Spanish town to hold first Seder since 1492
By JTA
03/11/2013 17:44
Town in northern Spain prepares for 1st Passover dinner since expulsion of Iberian Jews in Spanish Inquisition.
Jewish district, Ribadavia, Galicia Photo: Wikimedia Commons
A town in northern Spain is preparing to hold its first Passover Seder since
1492.
The ritual dinner will take place in the old center of the town of
Ribadavia on March 25, the first Seder night, and is being organized by the
municipality’s tourism department in partnership with the Center for Medieval
Studies, a Ribadavia-based association that researches the history of Iberian
Jews prior to their expulsion during the Spanish Inquisition that began in
1492.
Historian Abraham Haim, the center’s honorary president, will
conduct the Seder, according to a report by La Voz de Galicia, a local
newspaper. The public is invited; a seat costs about $40, the newspaper said.

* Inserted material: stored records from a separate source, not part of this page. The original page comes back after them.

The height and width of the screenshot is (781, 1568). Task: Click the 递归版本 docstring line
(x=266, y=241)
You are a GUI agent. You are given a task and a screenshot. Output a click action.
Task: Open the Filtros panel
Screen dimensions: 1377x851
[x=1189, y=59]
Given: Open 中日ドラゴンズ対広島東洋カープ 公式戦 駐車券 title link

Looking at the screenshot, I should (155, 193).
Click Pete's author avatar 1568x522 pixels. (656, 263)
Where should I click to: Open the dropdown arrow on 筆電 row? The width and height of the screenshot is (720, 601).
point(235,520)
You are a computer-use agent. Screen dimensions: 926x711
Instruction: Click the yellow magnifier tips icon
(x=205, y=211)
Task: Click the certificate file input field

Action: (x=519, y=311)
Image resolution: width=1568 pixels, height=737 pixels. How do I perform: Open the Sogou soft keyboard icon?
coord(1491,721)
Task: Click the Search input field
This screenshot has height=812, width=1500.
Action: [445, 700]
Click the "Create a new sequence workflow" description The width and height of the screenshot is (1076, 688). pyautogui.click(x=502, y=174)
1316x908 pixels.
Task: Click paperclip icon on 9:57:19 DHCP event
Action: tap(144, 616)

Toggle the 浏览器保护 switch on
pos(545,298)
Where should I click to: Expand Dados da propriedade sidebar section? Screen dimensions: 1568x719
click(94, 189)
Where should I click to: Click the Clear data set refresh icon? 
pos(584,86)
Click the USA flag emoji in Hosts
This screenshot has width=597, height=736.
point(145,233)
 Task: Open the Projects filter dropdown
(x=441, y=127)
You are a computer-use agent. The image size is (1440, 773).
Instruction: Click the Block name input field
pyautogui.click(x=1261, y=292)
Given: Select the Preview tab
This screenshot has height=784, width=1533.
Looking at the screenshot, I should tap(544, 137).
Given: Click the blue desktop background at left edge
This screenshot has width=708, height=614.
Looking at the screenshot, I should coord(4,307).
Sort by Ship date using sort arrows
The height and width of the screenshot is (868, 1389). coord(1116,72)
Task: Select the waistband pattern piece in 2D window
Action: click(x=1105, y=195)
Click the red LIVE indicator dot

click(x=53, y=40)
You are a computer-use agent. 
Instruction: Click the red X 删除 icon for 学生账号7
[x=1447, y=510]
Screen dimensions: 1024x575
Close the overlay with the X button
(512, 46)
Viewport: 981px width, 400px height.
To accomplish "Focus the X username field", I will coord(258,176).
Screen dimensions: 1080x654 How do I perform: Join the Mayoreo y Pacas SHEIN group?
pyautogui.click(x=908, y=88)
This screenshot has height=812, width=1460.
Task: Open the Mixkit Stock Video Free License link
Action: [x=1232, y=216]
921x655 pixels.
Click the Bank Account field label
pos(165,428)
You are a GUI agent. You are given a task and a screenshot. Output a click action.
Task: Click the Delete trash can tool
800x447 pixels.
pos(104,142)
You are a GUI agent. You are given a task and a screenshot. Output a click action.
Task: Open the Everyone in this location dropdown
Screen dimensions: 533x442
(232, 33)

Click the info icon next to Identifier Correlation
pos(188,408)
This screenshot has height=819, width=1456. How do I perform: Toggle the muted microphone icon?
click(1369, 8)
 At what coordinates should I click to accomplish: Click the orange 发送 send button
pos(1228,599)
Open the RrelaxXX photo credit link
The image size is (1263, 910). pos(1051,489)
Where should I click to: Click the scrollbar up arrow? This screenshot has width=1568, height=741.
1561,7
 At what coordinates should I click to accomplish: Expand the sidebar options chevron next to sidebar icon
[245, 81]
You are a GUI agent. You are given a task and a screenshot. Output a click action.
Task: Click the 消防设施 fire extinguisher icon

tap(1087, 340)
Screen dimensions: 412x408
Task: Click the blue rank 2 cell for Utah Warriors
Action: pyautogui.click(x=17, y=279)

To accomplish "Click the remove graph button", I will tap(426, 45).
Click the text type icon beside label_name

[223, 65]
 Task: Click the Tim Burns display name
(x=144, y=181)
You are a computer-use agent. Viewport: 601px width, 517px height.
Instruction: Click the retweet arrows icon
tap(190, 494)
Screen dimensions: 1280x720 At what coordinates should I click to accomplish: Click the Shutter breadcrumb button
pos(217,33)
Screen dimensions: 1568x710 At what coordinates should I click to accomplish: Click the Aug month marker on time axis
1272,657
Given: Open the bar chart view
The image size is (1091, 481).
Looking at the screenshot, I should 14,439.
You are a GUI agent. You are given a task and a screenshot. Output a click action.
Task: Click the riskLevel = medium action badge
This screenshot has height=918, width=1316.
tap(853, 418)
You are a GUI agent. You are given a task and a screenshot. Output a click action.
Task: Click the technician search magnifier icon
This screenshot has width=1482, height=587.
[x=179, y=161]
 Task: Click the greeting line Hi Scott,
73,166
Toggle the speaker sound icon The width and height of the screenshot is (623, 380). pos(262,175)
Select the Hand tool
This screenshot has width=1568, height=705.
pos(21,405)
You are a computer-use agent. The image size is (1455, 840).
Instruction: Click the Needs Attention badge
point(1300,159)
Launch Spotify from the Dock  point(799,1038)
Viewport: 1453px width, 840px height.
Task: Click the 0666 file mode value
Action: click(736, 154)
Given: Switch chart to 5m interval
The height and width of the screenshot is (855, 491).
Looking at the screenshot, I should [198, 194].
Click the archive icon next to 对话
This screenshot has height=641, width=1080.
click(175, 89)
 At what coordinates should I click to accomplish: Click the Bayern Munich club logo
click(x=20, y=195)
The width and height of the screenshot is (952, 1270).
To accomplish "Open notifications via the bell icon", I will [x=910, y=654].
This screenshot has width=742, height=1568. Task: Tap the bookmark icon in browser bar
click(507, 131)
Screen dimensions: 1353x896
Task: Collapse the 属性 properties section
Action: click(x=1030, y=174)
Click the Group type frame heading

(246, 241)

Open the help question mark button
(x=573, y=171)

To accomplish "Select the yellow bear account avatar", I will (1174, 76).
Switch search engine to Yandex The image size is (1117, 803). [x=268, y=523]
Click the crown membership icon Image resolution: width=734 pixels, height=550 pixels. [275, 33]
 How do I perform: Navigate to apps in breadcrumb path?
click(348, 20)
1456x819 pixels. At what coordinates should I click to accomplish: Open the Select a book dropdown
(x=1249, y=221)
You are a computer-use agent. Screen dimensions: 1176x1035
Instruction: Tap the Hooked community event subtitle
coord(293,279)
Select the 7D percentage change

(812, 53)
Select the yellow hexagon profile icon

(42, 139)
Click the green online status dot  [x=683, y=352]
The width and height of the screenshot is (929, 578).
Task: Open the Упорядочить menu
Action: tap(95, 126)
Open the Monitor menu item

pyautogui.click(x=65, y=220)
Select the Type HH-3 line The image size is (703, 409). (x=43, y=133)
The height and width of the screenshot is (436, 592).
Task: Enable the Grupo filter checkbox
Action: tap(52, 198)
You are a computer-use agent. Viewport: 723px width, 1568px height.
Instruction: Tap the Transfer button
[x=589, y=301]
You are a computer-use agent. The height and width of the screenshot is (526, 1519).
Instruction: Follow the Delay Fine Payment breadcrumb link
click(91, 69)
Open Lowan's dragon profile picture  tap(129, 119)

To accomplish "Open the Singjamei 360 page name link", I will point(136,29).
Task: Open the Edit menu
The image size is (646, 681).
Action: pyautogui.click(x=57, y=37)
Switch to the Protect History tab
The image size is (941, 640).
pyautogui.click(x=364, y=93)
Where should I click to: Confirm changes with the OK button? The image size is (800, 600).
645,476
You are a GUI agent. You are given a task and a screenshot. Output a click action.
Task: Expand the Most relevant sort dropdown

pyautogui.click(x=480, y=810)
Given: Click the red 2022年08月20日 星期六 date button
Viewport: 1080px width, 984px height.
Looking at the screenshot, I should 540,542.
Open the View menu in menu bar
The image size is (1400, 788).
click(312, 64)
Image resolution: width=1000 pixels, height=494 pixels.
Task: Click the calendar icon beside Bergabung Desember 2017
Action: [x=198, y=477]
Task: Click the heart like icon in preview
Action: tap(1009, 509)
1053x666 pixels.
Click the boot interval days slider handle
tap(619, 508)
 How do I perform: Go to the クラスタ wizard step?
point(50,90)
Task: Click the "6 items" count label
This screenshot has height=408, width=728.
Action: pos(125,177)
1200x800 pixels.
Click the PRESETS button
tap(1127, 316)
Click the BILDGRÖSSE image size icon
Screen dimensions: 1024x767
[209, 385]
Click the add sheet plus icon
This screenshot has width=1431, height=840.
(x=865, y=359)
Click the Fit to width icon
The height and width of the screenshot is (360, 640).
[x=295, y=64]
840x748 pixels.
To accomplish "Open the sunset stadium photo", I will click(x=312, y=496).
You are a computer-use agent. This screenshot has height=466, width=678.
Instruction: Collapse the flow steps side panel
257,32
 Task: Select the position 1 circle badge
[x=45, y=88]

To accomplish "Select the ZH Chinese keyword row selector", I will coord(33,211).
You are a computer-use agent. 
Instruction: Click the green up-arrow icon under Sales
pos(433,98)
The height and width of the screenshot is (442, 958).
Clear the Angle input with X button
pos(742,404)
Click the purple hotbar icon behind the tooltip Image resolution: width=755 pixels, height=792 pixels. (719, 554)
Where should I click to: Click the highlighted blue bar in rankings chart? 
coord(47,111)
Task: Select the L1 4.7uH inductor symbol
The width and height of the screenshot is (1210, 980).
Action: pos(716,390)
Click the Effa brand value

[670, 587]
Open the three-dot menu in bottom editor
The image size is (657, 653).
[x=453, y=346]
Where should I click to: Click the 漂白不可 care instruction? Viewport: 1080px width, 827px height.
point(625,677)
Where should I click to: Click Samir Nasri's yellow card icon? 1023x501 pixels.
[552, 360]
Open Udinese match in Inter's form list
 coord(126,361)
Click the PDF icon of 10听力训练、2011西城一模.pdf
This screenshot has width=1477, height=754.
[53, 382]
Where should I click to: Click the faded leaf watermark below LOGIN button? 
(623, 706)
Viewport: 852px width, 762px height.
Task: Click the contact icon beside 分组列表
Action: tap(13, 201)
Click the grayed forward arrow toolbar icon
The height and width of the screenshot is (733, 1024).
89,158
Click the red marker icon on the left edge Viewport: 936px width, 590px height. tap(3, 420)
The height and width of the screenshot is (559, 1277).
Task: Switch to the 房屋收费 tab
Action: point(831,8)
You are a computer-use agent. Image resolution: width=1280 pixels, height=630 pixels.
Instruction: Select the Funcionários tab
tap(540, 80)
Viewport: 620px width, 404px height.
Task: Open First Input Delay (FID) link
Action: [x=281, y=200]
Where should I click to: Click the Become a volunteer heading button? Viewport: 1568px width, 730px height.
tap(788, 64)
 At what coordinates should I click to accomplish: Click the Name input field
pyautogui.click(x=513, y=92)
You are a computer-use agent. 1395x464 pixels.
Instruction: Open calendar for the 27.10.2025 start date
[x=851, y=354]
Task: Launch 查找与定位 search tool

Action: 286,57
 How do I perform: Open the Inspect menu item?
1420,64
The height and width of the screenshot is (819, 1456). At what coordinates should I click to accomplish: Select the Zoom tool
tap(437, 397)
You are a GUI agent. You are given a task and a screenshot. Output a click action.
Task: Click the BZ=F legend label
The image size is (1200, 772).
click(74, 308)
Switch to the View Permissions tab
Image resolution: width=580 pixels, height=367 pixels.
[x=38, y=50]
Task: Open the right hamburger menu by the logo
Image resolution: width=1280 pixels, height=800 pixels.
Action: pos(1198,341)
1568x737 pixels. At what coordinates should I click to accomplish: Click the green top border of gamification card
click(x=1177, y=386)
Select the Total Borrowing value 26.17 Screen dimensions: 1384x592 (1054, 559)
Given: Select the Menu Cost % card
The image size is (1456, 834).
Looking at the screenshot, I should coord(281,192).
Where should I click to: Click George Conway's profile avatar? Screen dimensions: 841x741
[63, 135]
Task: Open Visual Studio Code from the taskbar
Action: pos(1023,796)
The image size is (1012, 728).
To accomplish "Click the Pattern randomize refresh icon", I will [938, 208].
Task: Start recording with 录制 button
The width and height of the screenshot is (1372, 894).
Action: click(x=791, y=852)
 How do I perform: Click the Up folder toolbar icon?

The city expects a few dozen people will attend.
The project is aimed at
increasing tourism to Ribadavia and “breathing new life into its old Jewish
quarter.”
Like many Spanish cities, Ribadavia used to have a sizable
Jewish population before the Inquisition, in which Jews were forced to emigrate
or convert. Since the 1990s, several cities and towns in Spain and Portugal have
undertaken tourist projects that highlight their Jewish past.
In 1997,
Judith Cohen, a scholar of Sephardic Jewry, wrote that Ribadavia had two Jewish
households remaining, neither of them Sephardic.